Baptism is about connecting with our true identity. True identity is not sinners. God does not want us in spite of our sinfulness or because he loves sinners. God wants us because we are beautiful and desirable. Our true identity is our beauty and bounty. Sin is our inability to see who we truly are. But God sees who we truly are. Maybe when you know that if you love somebody not so lovable by other people. You love your child in prison, the parent who abandoned you, the spouse who cheats because you still see their true beauty, you see who they used to be or who they could become.

Michelangelo said: “The sculpture is already complete within the marble block, before I start my work. It is already there, I just have to chisel away the superfluous material.” God sees us as Michelangelo saw the marble. He sees the sculpture in the marble and so do we when we really love somebody. We see people as they are from and for all eternity: Beautiful, desirable and good. As were the “ordinary people” lining up on that day being baptized with Jesus. That’s when the heavens open and we let God come close to do God’s work inside of us.

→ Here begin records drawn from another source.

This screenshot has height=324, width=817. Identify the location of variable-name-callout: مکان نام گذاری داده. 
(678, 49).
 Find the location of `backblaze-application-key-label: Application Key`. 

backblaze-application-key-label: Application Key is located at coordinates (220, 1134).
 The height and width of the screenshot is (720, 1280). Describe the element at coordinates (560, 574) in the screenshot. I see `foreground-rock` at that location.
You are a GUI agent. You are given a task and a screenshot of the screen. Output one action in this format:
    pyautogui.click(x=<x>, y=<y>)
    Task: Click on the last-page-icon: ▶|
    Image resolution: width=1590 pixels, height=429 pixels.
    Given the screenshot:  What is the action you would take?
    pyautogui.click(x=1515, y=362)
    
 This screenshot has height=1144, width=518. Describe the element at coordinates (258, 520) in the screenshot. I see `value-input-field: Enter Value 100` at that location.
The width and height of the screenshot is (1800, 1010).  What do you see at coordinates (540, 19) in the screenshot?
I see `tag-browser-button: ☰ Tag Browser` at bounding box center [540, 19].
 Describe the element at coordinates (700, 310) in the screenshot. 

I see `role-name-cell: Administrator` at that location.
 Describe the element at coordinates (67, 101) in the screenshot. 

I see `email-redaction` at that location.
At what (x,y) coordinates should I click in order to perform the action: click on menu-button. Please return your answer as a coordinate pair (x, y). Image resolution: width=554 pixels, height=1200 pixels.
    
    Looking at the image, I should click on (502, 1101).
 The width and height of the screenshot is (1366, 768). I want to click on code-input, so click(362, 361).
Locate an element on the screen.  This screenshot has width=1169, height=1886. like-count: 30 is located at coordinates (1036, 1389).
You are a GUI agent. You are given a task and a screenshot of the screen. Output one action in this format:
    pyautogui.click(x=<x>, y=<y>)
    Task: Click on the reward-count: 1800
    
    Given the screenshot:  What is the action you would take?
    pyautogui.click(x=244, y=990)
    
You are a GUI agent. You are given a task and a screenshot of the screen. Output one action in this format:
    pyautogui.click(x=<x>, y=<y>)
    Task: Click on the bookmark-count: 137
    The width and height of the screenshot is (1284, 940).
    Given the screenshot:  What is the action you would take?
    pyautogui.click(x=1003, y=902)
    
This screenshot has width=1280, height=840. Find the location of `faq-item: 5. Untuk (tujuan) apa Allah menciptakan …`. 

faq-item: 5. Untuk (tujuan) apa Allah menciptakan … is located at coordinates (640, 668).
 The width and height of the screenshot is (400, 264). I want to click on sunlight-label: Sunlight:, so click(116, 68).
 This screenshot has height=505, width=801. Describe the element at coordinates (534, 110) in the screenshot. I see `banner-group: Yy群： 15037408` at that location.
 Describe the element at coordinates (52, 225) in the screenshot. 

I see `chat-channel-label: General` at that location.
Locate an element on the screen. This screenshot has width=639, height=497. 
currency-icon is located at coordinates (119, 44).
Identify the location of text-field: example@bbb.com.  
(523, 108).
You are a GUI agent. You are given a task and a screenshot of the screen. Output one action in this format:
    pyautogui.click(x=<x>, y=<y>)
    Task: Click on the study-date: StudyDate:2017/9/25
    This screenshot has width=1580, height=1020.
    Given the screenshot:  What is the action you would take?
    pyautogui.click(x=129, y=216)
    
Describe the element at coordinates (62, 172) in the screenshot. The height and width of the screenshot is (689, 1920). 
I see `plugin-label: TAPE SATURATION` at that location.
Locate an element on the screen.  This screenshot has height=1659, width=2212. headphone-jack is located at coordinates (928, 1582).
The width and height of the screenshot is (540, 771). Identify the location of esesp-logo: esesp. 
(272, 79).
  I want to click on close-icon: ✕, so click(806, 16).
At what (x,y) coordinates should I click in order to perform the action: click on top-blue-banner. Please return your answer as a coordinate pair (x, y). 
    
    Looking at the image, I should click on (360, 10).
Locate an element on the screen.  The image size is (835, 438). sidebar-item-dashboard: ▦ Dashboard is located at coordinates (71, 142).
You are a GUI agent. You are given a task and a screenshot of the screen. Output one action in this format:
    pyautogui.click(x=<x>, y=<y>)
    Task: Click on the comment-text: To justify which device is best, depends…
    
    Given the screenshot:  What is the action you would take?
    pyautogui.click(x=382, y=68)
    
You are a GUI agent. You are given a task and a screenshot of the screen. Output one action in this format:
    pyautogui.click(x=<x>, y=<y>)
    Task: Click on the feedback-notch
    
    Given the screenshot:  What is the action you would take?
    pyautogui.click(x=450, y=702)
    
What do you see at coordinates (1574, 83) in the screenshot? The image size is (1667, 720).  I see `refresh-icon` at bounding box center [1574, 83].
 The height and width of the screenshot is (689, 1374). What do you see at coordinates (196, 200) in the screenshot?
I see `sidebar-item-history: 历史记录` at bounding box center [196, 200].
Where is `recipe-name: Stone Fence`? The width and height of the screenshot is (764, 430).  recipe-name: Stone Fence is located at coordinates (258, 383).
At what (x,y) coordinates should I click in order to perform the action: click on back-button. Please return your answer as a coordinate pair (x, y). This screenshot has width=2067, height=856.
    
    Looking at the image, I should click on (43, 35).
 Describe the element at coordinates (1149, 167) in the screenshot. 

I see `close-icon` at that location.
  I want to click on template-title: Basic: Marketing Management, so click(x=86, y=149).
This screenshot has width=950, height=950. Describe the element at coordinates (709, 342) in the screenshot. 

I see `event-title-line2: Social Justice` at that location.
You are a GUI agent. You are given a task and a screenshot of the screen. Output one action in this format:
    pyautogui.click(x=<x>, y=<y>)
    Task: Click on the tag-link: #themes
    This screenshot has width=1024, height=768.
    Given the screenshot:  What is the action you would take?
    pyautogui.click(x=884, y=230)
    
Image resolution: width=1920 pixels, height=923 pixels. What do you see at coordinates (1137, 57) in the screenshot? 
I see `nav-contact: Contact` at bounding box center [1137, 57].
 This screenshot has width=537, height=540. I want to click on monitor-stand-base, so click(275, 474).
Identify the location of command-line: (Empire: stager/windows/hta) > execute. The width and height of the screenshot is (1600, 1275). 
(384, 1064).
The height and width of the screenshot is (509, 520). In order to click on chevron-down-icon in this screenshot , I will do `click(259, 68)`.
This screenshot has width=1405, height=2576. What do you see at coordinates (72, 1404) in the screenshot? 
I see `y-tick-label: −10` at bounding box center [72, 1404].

And so God does the chiseling. The sacrament makes baptism very “domesticated”. But it’s more than pouring water on your head, it’s nearly drowning and being raised from the waters. What John says about baptism expands the sacrament from what we do at church to our whole life. Life as Christian is a baptism.

We are being created, becoming who we truly are. Isaiah: “I have created you” and God creates us as we cross the waters and the fire (Symbols of the baptism). It takes our whole life to be baptized, life is the actual baptism and God does the chiseling. Jesus calls his own passion, suffering and death “his baptism”. On the cross from Jesus of Nazareth, the rabbi, the prophet, the teacher, he is revealed as the Christ. Maybe it would help us through our trials to remember with Isaiah that God is with us and works on us. God is redeeming us / Giving a ransom for us / bringing us back from the pain and brokenness of the world. God will do something beautiful.

Being the beloved is experienced by Jesus in prayer: We need to be connected to the source of love. That’s what we do on Sunday. We plug our phones at night to have enough battery during the day / on Sunday we plug our hearts to the heart of God and get energy to go through the week. Water of baptism: God as the source of life and love. We are called to become the source too. From us can flow the love of God and the different ministries of the church: evangelism, pastoral care etc. “In you I have put all my love”: It means: We have the love of God inside of us. The love that created the world, the stars, the volcanoes , the seas! (Cf Psalm and all what the voice of God can do…)


What do we do with this love God poured inside of us?